» **Task**:
Exactly the lines below from the one with "Task: Click the Events tab" up to and including the one with "The width and" make up the answer, with nothing else added.

» **Excerpted records**:
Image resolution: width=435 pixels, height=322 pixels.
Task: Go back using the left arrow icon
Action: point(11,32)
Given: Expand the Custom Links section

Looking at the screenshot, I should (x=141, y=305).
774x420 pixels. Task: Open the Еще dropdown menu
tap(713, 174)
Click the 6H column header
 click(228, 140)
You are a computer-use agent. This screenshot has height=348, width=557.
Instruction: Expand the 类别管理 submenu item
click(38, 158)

* * *

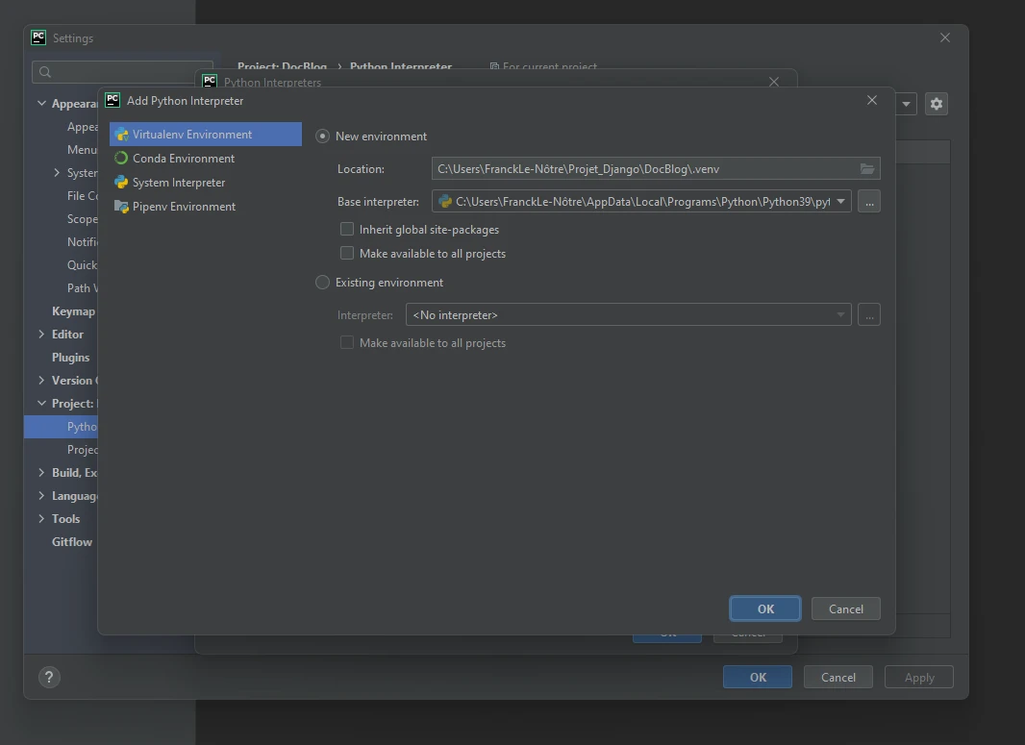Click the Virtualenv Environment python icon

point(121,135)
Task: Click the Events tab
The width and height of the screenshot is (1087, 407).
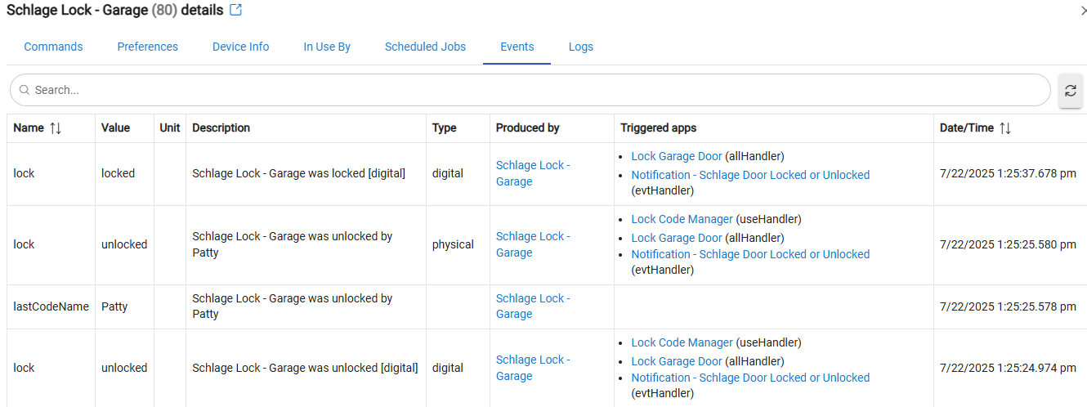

» **Solved exercise**:
Task: Click the Events tab
The width and height of the screenshot is (1087, 407).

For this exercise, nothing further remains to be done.